[EXERCISE DATA — start]

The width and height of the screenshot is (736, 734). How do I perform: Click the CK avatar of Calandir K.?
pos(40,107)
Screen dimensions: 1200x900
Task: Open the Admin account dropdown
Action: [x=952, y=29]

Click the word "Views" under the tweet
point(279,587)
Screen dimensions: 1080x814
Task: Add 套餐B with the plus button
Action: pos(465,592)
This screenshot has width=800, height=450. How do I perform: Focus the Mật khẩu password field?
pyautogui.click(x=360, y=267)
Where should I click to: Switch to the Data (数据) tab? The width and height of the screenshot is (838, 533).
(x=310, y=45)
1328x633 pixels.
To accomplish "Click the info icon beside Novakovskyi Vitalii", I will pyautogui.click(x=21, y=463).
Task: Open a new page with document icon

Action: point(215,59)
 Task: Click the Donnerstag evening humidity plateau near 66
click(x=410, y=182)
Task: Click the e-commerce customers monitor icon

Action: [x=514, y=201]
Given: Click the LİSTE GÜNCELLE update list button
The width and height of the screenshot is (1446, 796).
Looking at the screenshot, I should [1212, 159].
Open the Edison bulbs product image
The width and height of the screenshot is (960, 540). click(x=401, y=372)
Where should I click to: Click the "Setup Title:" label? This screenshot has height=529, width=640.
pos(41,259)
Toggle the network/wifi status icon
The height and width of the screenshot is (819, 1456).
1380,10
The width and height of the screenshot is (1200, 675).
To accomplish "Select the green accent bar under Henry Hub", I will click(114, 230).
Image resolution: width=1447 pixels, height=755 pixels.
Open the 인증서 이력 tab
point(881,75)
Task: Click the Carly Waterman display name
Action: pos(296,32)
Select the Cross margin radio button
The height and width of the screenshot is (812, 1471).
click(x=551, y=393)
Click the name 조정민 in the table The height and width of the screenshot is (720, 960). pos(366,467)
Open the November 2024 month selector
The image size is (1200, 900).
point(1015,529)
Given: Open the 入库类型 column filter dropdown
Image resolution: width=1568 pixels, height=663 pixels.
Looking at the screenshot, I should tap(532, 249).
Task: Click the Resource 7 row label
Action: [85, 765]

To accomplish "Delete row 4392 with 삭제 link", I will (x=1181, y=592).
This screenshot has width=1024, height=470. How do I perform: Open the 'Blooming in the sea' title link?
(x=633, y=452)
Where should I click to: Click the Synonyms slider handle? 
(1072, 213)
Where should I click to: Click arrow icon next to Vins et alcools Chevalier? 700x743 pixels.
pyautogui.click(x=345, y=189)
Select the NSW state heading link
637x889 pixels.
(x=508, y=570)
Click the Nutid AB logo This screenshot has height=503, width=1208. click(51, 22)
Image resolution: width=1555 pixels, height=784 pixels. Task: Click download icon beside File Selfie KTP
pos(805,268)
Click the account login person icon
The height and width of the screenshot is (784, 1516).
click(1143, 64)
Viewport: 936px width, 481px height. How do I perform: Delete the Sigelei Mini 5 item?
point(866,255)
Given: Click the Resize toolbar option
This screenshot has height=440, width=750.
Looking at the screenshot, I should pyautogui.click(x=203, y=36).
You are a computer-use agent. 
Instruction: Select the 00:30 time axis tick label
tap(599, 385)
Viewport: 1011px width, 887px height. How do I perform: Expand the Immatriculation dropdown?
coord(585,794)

[EXERCISE DATA — finish]

PROMPT »
Print nothing but the lines from the one that contains "You are a computer-use agent." to the final line of the data, both included, exactly as they read.

TASK OUTPUT »
You are a computer-use agent. 
Instruction: Select the 00:30 time axis tick label
tap(599, 385)
Viewport: 1011px width, 887px height. How do I perform: Expand the Immatriculation dropdown?
coord(585,794)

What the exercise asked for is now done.